##### MATERIALS PROVIDED

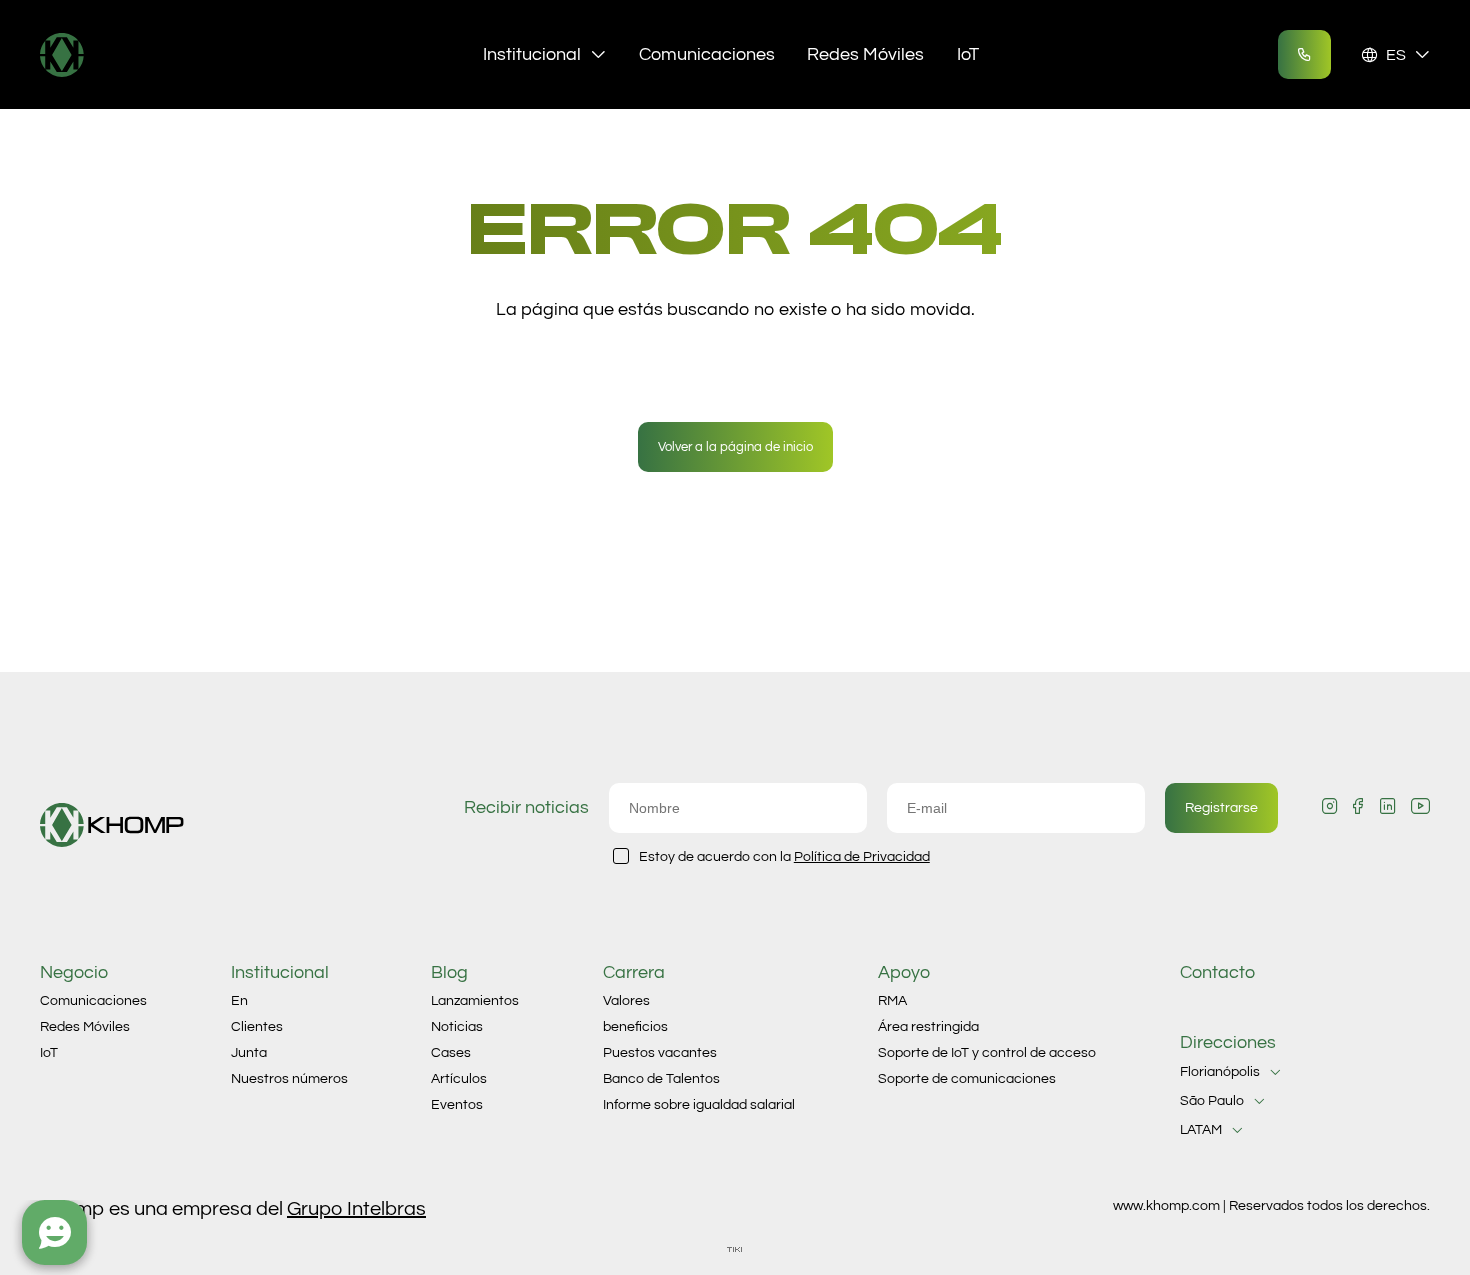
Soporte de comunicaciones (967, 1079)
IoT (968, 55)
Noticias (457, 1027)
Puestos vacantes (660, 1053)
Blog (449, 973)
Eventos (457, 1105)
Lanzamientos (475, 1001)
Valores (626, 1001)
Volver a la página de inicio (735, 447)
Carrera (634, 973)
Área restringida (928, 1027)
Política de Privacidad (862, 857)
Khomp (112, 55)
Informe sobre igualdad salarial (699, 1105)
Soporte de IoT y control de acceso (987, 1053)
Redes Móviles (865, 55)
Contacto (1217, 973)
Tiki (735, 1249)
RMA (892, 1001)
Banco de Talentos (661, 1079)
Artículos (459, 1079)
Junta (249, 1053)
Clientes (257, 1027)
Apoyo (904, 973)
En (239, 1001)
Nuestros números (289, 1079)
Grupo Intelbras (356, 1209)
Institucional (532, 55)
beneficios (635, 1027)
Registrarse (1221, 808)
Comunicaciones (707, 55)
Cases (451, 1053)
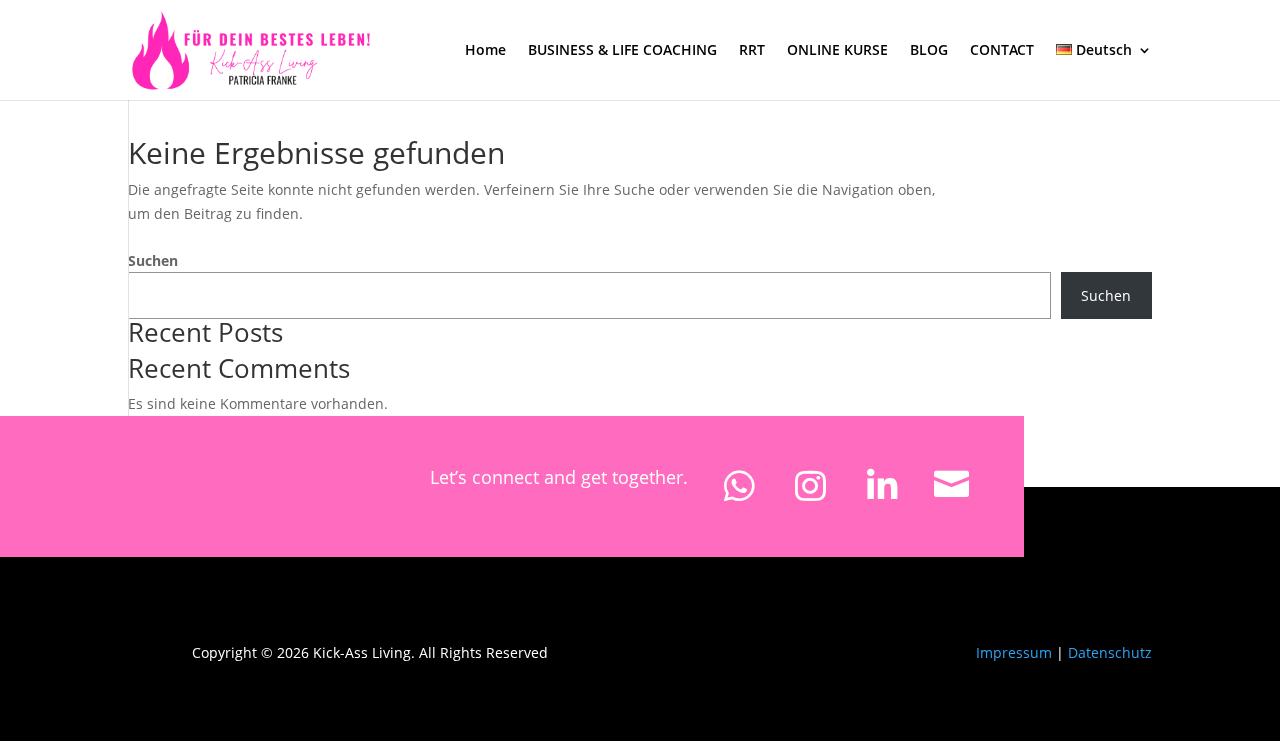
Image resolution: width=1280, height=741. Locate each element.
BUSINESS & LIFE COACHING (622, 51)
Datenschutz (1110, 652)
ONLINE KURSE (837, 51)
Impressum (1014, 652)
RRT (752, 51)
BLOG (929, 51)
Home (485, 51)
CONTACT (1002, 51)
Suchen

##########
##### MATERIALS PROVIDED

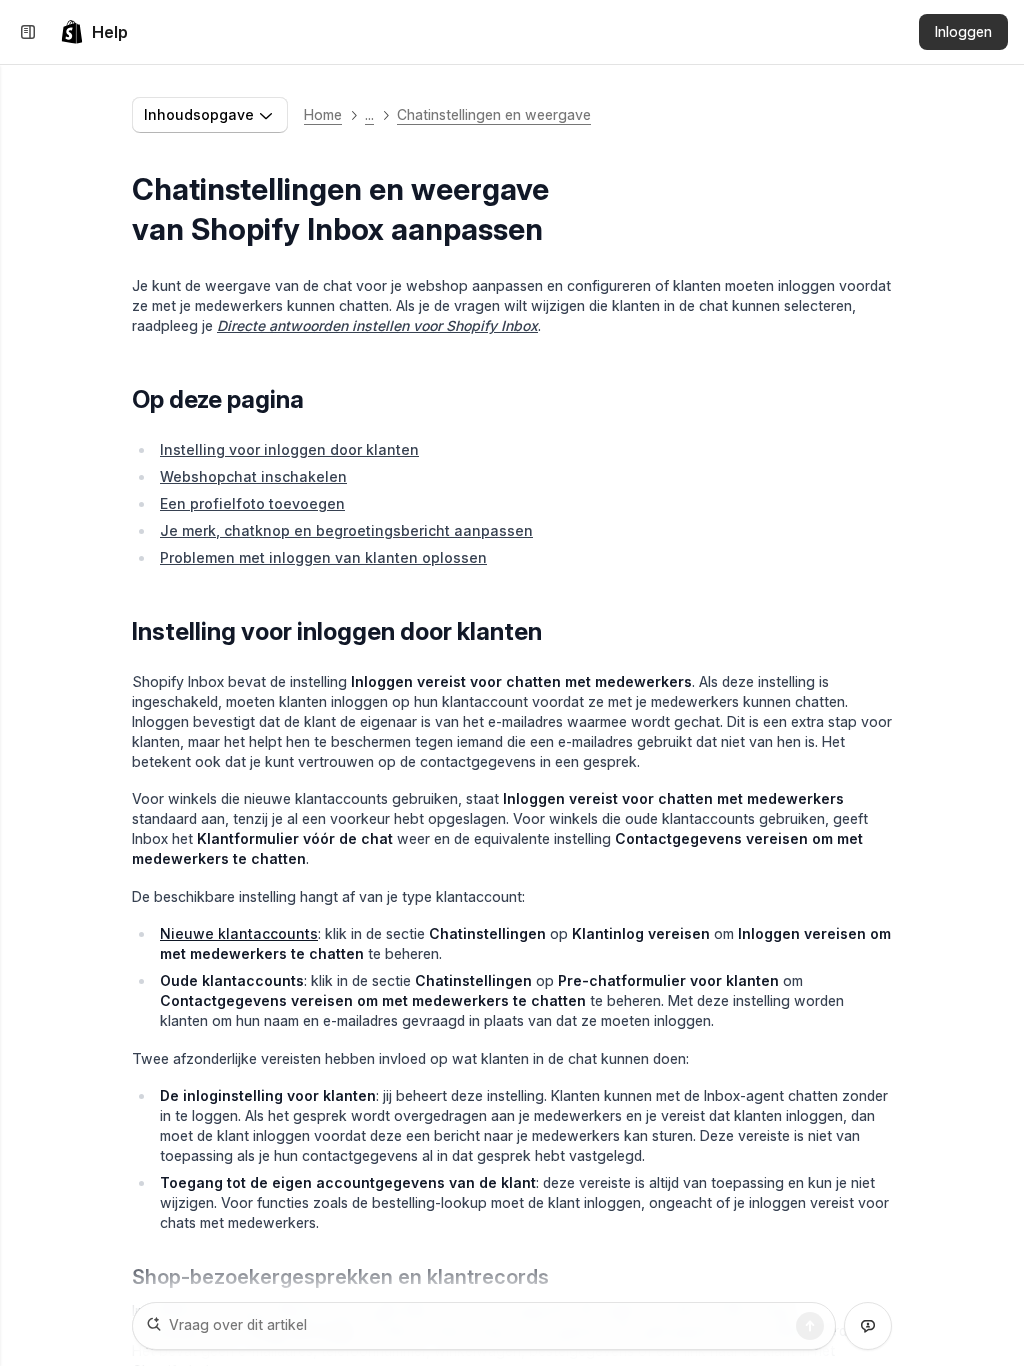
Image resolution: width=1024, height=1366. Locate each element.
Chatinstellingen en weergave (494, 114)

##########

> _WHAT THE TASK REQUIRES_
From the data above, pick out each line containing "Soporte" and copy it.

> _RESPONSE AREA_
Soporte de comunicaciones (967, 1079)
Soporte de IoT y control de acceso (987, 1053)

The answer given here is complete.